In the “no feedback” condition, subjects saw a blank gray screen after responding to all items then clicked the mouse to initiate the next trial. In the “feedback” condition, subjects saw a screen with text-based feedback about their performance. After viewing the feedback, subjects clicked the mouse to initiate the next trial. The main difference between the experiments was the content displayed on the feedback screen; an example of a typical feedback screen for each experiment is shown in Figure 1b.

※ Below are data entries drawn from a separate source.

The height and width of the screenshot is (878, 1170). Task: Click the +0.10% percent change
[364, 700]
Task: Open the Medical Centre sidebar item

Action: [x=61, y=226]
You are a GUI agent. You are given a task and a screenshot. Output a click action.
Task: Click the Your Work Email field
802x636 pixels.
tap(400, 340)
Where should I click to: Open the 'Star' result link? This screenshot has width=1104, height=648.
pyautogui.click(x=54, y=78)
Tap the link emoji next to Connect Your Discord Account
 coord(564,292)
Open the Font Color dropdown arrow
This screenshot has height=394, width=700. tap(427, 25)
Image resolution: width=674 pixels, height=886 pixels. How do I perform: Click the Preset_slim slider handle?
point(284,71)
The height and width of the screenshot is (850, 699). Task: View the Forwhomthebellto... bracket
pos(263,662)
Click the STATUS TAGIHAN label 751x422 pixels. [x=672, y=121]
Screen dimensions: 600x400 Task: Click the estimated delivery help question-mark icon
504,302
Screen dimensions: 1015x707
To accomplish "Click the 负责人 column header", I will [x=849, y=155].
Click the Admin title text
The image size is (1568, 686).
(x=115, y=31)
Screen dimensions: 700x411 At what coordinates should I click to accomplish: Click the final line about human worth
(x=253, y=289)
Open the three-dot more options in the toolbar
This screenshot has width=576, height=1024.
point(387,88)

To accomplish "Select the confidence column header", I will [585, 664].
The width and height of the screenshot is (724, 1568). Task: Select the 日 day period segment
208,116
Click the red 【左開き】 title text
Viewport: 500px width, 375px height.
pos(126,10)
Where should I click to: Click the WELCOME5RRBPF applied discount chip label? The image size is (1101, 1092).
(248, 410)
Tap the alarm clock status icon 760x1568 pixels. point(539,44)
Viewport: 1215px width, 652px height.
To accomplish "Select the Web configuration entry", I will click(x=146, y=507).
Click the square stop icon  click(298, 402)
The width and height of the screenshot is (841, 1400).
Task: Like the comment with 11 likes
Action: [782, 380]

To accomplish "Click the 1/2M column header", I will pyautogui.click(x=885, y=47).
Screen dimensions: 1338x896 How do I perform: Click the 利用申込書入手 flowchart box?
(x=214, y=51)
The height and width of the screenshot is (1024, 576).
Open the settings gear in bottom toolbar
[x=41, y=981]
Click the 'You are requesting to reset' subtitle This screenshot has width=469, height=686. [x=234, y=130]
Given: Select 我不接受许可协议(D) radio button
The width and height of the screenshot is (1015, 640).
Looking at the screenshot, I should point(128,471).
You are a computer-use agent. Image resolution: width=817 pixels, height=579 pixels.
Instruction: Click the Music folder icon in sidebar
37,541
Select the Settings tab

In Experiment 1, subjects received simple feedback about their performance (e.g. “3 correct”). In Experiment 2, in addition to simple feedback about the current trial, subjects received information about their cumulative “score” within a block. The cumulative score was calculated as the total number of correct objects within the block. After the first block of the feedback condition, subjects also saw their “high score”, defined as the highest total performance achieved within any single block. Finally, in Experiment 3 subjects saw their current trial performance, a weighted number of “points”, and a cumulative score. The cumulative score was calculated as the total number of weighted points within each block. Subjects received −2 points for 0 correct, −1 for 1 correct, 0 for 2 correct +1 for 3 correct, +2 for 4 correct and +3 for 5 or 6 correct (Table 1). In addition, “streak” bonuses were added to the weightings to emphasize consistency. If subjects earned points (3 or more correct) on multiple trials in a row, a streak bonus was added to their score equaling the number of good trials. For example, if a subject got 3 items correct for the 5 trials in a row, they would receive 6 points in total on that trial (+1 for 3 correct, +5 for the current streak). As in Experiment 2, subjects saw their high score starting after the first block. In all three experiments, subjects received verbal instructions that the feedback information shown on the feedback screens in no way affected their payment or course credit.
Table 1.
Points assigned for trial outcomes (number of items correct)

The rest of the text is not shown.